Jay menganggukkan kepalanya tanpa melihat ke arah Margareth. Tanpa ia lihat reaksi wanita itu, ia sudah yakin wanita itu sangat bahagia dengan lamarannya barusan.
“Maksud kamu menikah, menjadi suami-istri?apa kamu serius Jay?” Margareth menangkup wajah Jay dengan kedua tangannya, ia mengarahkan wajah Jay ke arahnya. “Apa maksudmu melamarku Jay?”
“Bukankah itu yang kamu mau?sebuah ikatan pernikahan?” Jay berkata dengan sarkastis.
Margareth tersenyum miris. Ya, sedari dulu ia memang ingin menjerat Jay untuk menjadi suaminya. Ia tidak akan menyia-nyiakan lelaki setampan dan sekaya Jay untuk lepas dari jeratannya. Tetapi mendengarkan lamaran Jay yang sedingin es itu membuat hatinya sakit.
“Jay, apa kamu mencintaiku?” Margareth bertanya kepada Jay dengan lirih.

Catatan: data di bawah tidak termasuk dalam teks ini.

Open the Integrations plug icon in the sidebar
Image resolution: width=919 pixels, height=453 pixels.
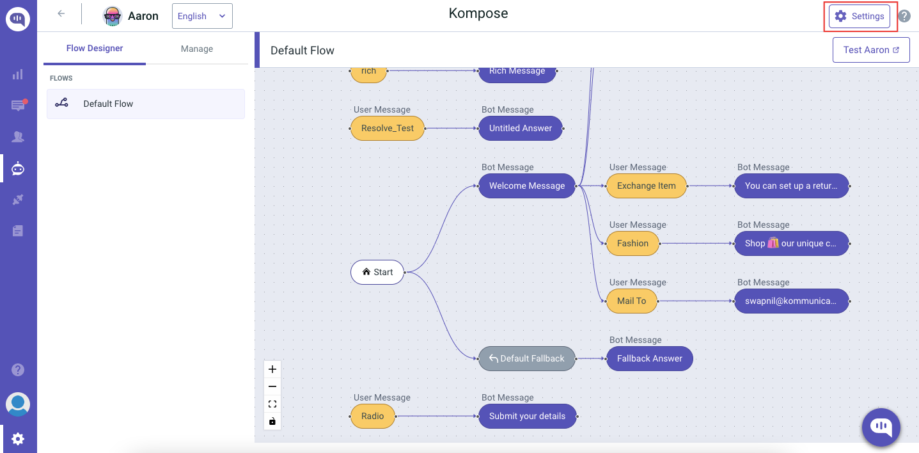(18, 199)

Jay tersenyum sinis. “Sejak kapan kamu mengharapkan cinta dariku? Bukankah dari awal semuanya sudah jelas bagimu? Aku memberikanmu uang, kedudukan tapi tidak dengan cinta.”
Margareth tersenyum lirih. Ia lupa bahwa Jay menerimanya hanya sebagai teman tanpa status yang bisa dimainkannya begitu saja. Ia lupa jika selama ini hati Jay yang beku tidak dapat tersentuh oleh siapapun. Ia lupa jika selama ini perjuangannya mendapatkan Jay hanya untuk kedudukan dan harta. Tanpa ia sadari permainan yang dimulainya itu telah menjeratnya sendiri.
“Ok, mari kita menikah!” Margareth tersenyum manis, mencoba menutupi rasa sakit yang di rasakannya. Sudah seharusnya kisahnya dengan Jay adalah sebuah kisah tanpa perasaan cinta di dalamnya.